Dumped pit waste site is reborn
Jun 28 2008 by Tony Henderson, The Journal
Environment Editor Tony Henderson reports on the ongoing recovery of a once- despoiled coastline.
A FORMER pit site where colliery waste was dumped into the sea for decades was yesterday unveiled as a major gateway to the reborn County Durham coast.
The Durham Heritage Coast Partnership has invested £600,000 in transforming Nose’s Point, just south of Seaham.
It was the site of Dawdon Colliery, which closed in 1991, and extensive reclamation work has meant that the area has been cut off from local communities for years.
But the partnership’s efforts now mean new life for a site which has spectacular views north towards Seaham and south across Blast Beach to the North Yorkshire coastline.
Yesterday’s opening was attended by Dr Helen Phillips, chief executive of Natural England, Dr Helen Mounsey, chairman of the Coal Authority, Durham County Council chairman Len O’Donnell and Heritage Lottery Fund regional committee member David Miller.
Songwriter Jez Lowe, who lives in Horden, performed music which has been inspired by the Durham coastline.
The improvements at Nose’s Point included planting 2,000 trees to restore Ginny’s Dene, new stepped access to Frenchman’s Cove, a car park and drystone wall shelter and seating, and the creation of three ponds and magnesian limestone meadows.
Newcastle artist Alec Finlay has also created Skyfield, which consists of wind socks attached to 11 flagpoles.
The socks are dark and light blue and white to suggest the sea and sky.
“What was wasteland is now an excellent place for people to enjoy,” said heritage coast projects officer Louise Harrington.

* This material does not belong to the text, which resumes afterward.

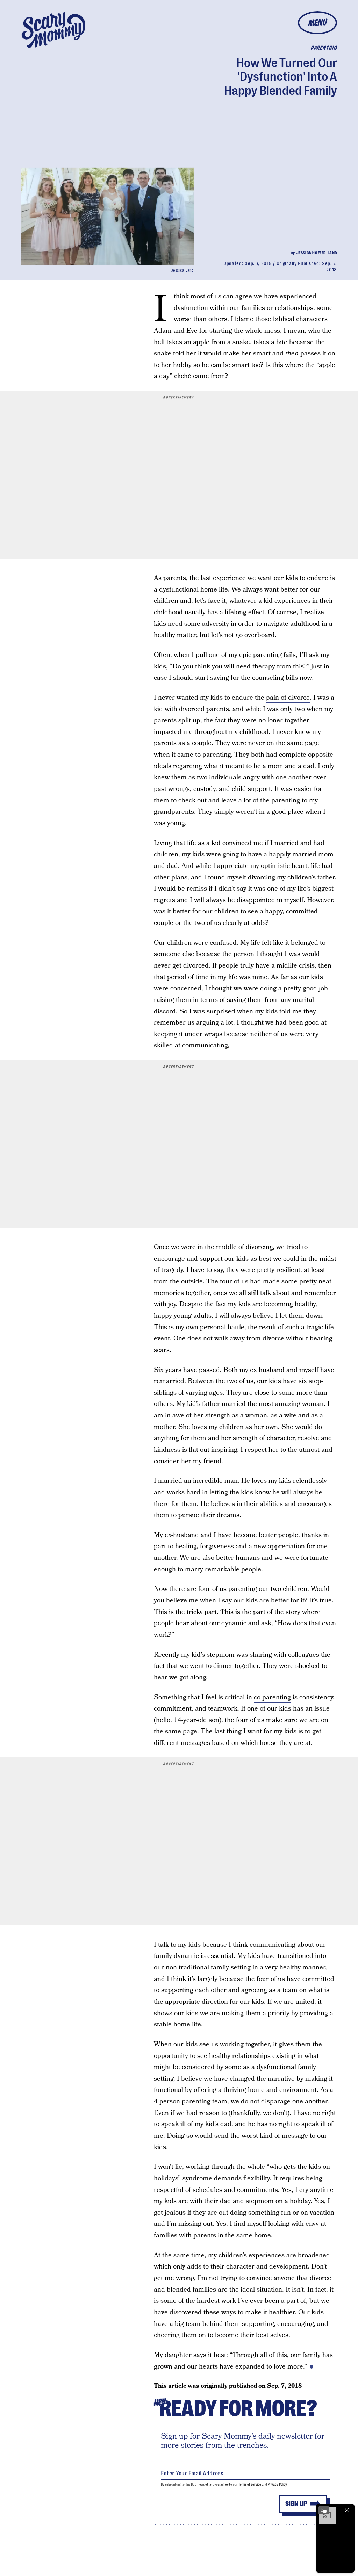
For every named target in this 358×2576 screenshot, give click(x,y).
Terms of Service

Colleague Niall Benson added: “The old colliery site has been turned into a warm and welcoming gateway to the Durham heritage coast.
“It is a tipping point now in the sense that it marks a new chapter for the coast, and ties in with the regeneration of Seaham.”
In 2002 the heritage coast partnership of 15 bodies was set up to build on the work of the Turning the Tide project, which in 1996 began to clear a century of tipped coal waste from the coastline. Achievements of the partnership include securing £3.5m for coastal improvement schemes, with £800,000 being spent at Crimdon.
A £700,000 scheme is due to start at Horden.
The coast has also benefited from the setting up of an East Durham coast and countryside ranger service, which has 63 volunteers.
Around 6km of the coast is now National Trust property and a 13km coastal path links Seaham and Crimdon.
Later this year at the Dawdon site, the Coal Authority will open the biggest and most advanced minewater treatment system of its type in Britain.
Following the closure of the pits, the authority has been monitoring rising water levels in old mine- workings, which posed a potential threat to a major drinking water aquifer for East Durham.
“It was getting to the point that if we didn’t control the minewater, it could pollute the groundwater,” said authority spokesman John Delaney.
A temporary system was set up at Horden to treat minewater and discharge it to sea after meeting Environment Agency standards.
This gave the authority time to develop the permanent scheme at Dawdon, while the Horden site will become a passive treatment system of lagoons and reedbeds.